Quick question: would the WebAssembly multi-memory proposal be useful for this? To avoid the external call cost, the device/HAL allocator logic could be baked into each module but operating on a single buffer shared between all modules, with other buffer(s) allocated per-module for isolated memory space as needed.

benvanik commented 3 years ago

@mykmartin it may be (my hope is that it is :)

Our usage really needs there to be a way to allocate a growable block of memory independent of any wasm module that we can then provide to each wasm module as we load them. The default memory of each wasm module is where stacks would live while the bulk data we'd work with would come from the shared memory.

It's hard for me to see in the spec if this is something the spec even cares about or if it's purely something related to the engines. From what we looked into most engines assume that they create all the memory for the loaded modules instead of allowing imports. The proposal spec looks like it would be very compatible with this approach as we could do this with just two data segments and we can easily assign the pointer address spaces in LLVM that end up as the data segment identifiers on instructions from our generated code. Then we just need the engines to have an "allocate a growable memory instance" and "import this memory instance during module instantiation".

We also could get by without multi-memory support if we could do the same "allocate a growable memory instance" and "use this memory instance during module instantiation" - we'd then assign the stack offsets ourselves and have all modules share the same exact memory. In browser land this would be like having a SharedArrayBuffer that all loaded wasm modules used - which would be useful (in my previous life I worked on Google Maps and wanted the same feature there for multithreaded decoding into staging buffers for GPU upload).

(posted some more details about what we are doing here: https://github.com/google/iree/issues/2863#issuecomment-881572348, which shows where multi-memory may help)

benvanik commented 3 years ago

The other thing multi-memory may allow in the future is importing of large read-only constant buffers. In ML inference this would be things like your model weights (which can be 10-100MB, or much larger 2GB). Today we would need to copy those into the wasm-accessible memory - which is similar to what we need to do for GPUs with discrete memory - but it'd be nice to not have to given that the bytes already exist. If we could create a wasm_memory_t with existing read-only contents then we could import that without the full alloc+copy.

mykmartin commented 3 years ago

fyi the wasmtime team have just added the multi-memory option in the C API: https://github.com/bytecodealliance/wasmtime/issues/3066 - would that have an impact on the analysis in Scott's comment?

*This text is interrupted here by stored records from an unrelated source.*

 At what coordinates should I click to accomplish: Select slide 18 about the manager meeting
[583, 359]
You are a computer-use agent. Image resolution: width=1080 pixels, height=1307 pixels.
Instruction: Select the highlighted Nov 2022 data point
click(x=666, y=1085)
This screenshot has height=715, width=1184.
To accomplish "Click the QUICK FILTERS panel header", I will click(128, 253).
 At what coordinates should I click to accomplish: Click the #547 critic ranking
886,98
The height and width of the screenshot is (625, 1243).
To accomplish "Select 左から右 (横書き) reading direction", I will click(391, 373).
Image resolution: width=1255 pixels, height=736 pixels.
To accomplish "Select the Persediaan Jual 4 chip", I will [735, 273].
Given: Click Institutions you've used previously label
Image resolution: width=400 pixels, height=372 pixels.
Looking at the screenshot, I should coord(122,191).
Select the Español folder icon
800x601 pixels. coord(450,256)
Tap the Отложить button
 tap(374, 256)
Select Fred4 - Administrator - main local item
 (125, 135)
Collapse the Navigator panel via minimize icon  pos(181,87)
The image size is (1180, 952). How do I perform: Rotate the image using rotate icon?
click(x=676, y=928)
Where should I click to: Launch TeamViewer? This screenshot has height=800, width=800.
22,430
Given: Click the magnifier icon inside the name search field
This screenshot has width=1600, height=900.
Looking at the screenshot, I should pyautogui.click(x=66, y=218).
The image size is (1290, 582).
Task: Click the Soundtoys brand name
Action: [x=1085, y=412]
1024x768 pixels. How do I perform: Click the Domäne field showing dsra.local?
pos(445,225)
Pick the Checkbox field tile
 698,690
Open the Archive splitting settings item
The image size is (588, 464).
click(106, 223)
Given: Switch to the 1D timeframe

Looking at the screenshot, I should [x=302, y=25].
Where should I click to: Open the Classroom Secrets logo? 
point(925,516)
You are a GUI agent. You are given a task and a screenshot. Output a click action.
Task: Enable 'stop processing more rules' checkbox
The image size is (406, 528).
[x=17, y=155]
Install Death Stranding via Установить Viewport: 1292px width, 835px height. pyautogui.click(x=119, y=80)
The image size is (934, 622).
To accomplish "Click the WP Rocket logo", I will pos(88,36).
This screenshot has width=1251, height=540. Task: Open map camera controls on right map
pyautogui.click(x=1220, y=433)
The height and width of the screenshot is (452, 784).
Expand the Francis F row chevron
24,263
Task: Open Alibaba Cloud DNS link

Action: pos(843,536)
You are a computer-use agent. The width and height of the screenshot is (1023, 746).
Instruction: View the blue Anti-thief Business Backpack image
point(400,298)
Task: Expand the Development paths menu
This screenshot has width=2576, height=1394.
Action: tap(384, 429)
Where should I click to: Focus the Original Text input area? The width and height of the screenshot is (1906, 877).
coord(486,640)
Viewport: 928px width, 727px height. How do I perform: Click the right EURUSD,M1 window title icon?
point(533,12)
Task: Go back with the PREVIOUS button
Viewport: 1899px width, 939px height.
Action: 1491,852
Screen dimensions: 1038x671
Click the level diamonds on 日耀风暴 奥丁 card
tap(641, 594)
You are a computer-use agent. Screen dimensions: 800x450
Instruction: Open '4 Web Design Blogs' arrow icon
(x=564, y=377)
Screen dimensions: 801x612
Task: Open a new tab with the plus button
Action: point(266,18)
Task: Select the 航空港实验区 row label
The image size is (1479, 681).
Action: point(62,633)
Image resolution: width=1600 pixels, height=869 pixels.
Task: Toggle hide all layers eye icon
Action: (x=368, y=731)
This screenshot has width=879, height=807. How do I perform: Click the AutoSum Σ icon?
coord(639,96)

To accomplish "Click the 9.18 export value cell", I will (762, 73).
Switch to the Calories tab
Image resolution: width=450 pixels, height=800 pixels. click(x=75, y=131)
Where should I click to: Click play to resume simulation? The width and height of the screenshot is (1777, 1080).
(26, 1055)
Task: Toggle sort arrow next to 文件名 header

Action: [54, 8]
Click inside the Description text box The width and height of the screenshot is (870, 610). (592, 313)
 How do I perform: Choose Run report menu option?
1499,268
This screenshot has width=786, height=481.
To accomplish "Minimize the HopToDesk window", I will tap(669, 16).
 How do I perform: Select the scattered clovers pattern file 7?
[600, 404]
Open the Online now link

benvanik commented 3 years ago

fyi the wasmtime team have just added the multi-memory option in the C API

Nice! That would require a small bit of compiler work to enable (just tagging LLVM pointers with the right address space, I believe) but nothing major - then we could evaluate an allocator that sliced from a wasm memory block and import that into each executable in the prototype wasmtime implementation Scott has.

aaron-schneider commented 1 year ago

Ho there! This bug hasn't been updated in a long time. Good intentions and all, but we're moving this to the backlog. Feel free to bring it back if you think there's a reasonable chance it'll get worked on in the next 6mo!